Modern psikoloji 20. yüzyıl başında insan davranışlarını anlamaya çalışırken başlangıç noktası olarak olumsuz tutum ve davranışları merkeze almıştır. Sonrasında insanın hasta ya da sağlıksız duygu ve davranış yapılarını incelerken diğer taraftan bu farkındalıkla insanın temel acılarına çareler bulmaya, insanın ölüm, yalnızlık tek başınalık, acıyla nasıl yaşayıp bunları anlamlı hale getireceğini, bunlar karşısında nasıl bir davranış ve tutum içine girmesi gerektiğiyle ilgili de bir arayışa girmiştir psikoloji. Bu noktada modern psikolojide farklı başlangıçlar, farklı şifa yolları bulunmuştur. Varoluşçu psikoloji, pozitif psikoloji, duygu odaklı bilişsel psikoloji bunlardan bir tanesidir. Temel nokta insanın davranışlarındaki sebepleri bularak ruh sağlığını düzeltmek, iyileştirmek ve sağaltma yollarını açığa çıkartmak olarak belirginleşmiştir. 18. yüzyıla kadar terapistler yoktu ve insanlar ne yapıyordu diye bakılınca en yakın örnek Osmanlı. Bu dönemde psikoloji sağlık uygulamalarında holistik bir yaklaşımın olduğunu görüyoruz.

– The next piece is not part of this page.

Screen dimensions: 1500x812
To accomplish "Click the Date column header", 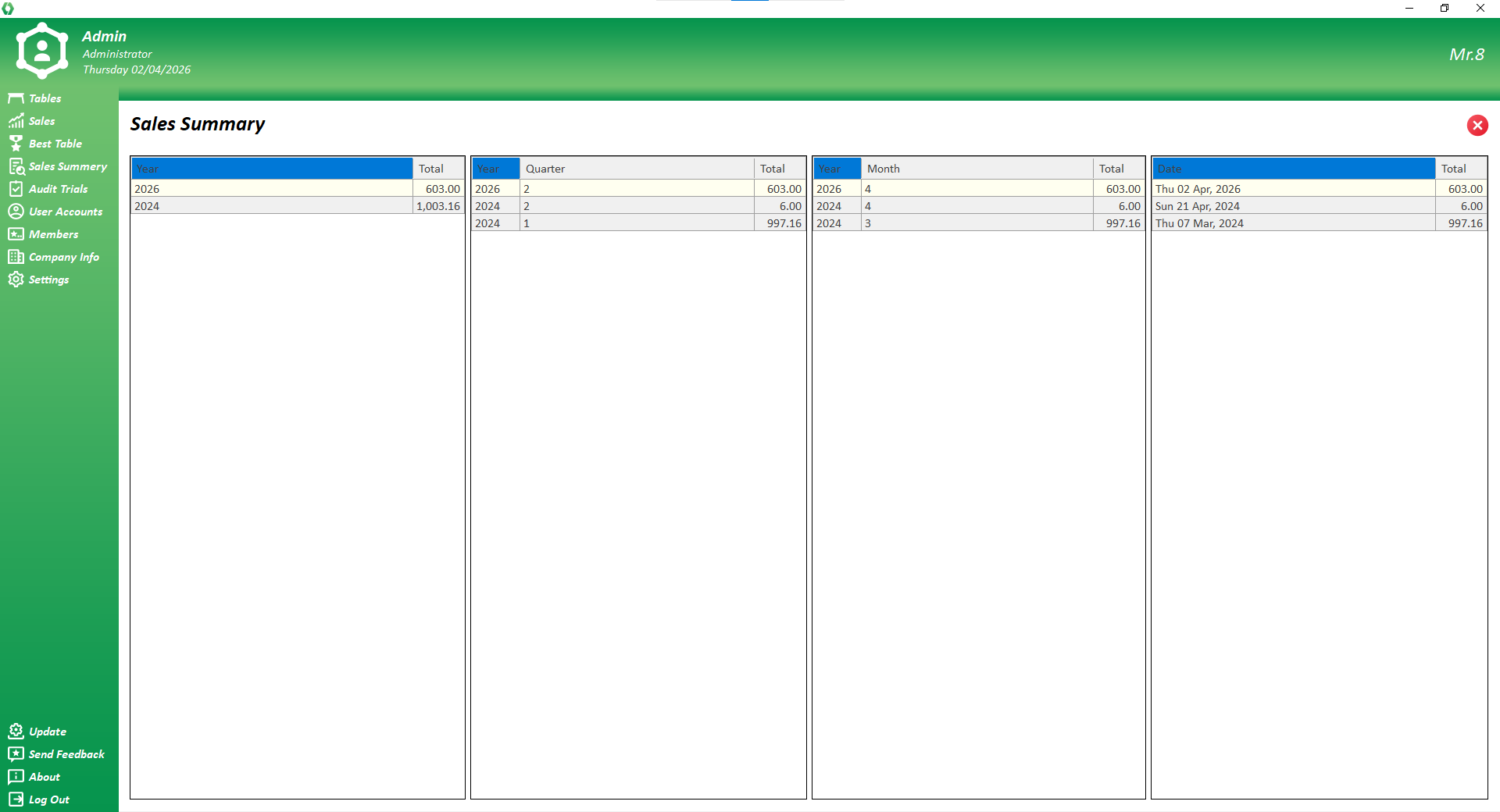I will (x=1293, y=169).

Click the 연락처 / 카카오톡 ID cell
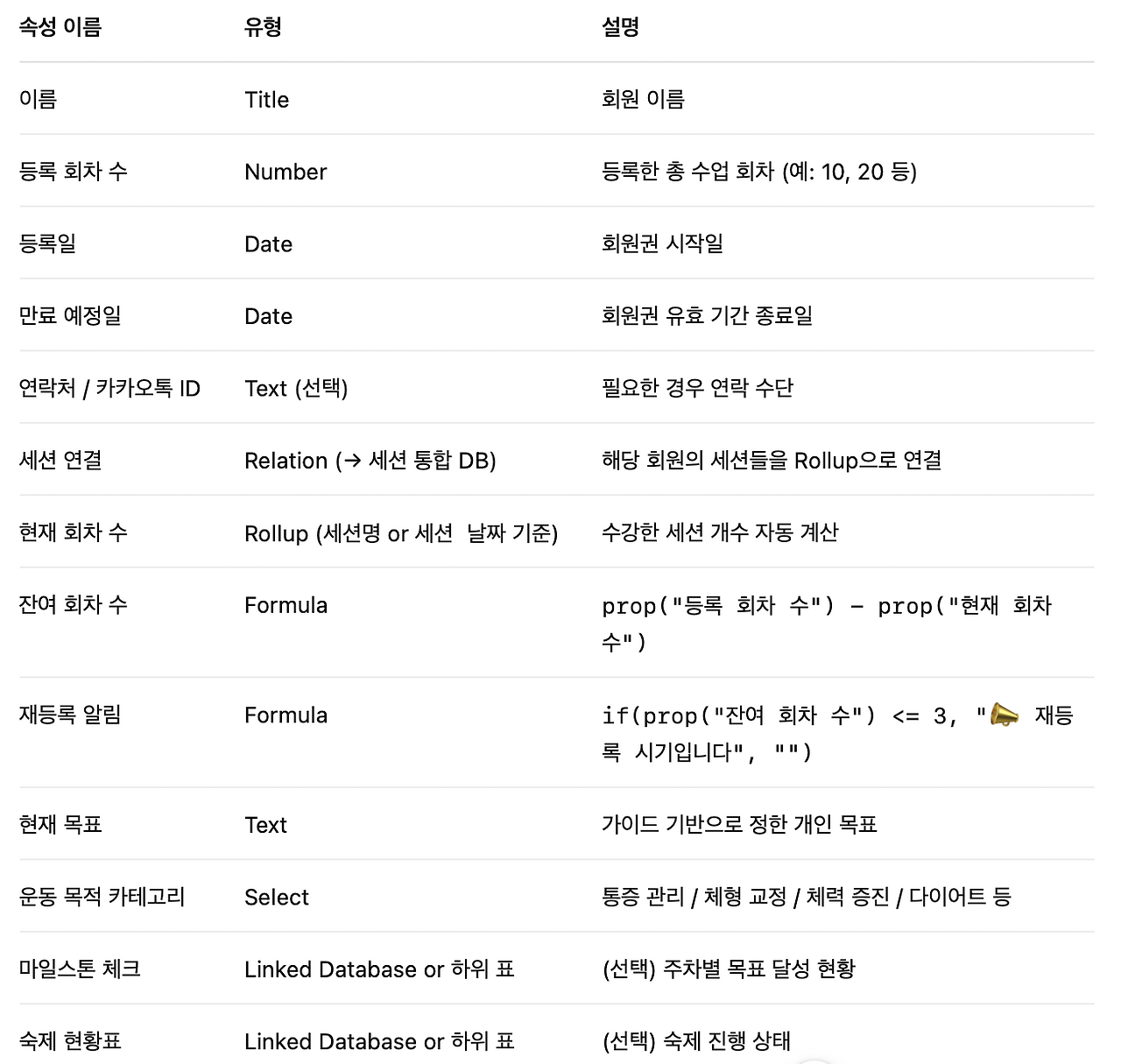(109, 388)
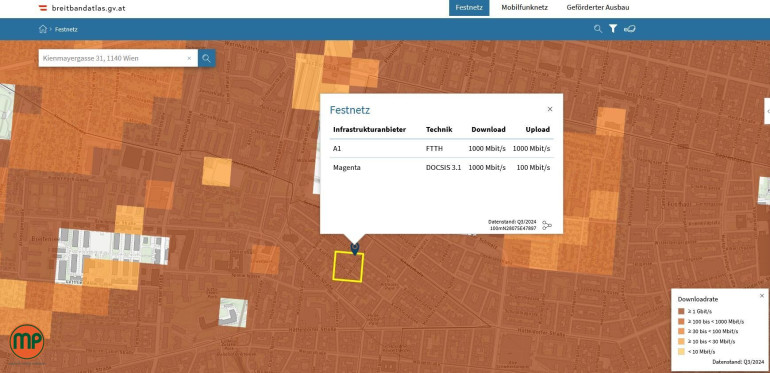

Osmanlı'da ruh sağlığı noktasında bireyin ruh sağlığının bozulması durumunda tek bir noktadan şifalandırılmaya çalışılmıyordu. Bir bütün olarak ele alınıyor içinde bulunduğu ortam, beslenmenin düzenlenmesi, değişik yağlarla aroma terapi, müziklerle o kişinin sağaltımı yapılıyordu. Bugün bundan da mahrumuz belki de psikolojinin oluşturmuş olduğu alan ve özellikle insanlara yardım sürecinde bugün dört yüzü aşmış olan bir terapi yöntemi var. İnsan bir bütün olarak değil daha çok ilişkileri üzerinden amaçları, arzuları ve duyguları üzerinden ele alınarak şifalandırılmaya çalışılıyor.

İnsan modernizmin getirdiği değerler sistemi içerisinde özgürlüğe olan ihtiyacını daha da fazla hissetmeye başladı. Sonsuz bir özürlük açlığı hisseden insan diğer taraftan da aynı oranda güçlü birisine ait olma, aidiyet açlığı hissedebiliyor. Bu da ilişkiler üzerinde bir dengesizlik oluşturuyor. Beklentilerden kaynaklanan hayal kırıklığı modern ilişkilerin en büyük sıkıntısı. Erkek ve kadınların birbirlerine olan güven duygusunun zayıfladığını, umutlarının azaldığı, verici olmalarına karşılık aldıklarının yeterli olmadığına dair duyguları belirginlik kazanıyor. Bu da ilişkileri zorlayan bir şeye dönüşüyor. İlişki sorunlarının bu şekilde tetiklenmesi terapistlere duyulan ihtiyacı artırıyor.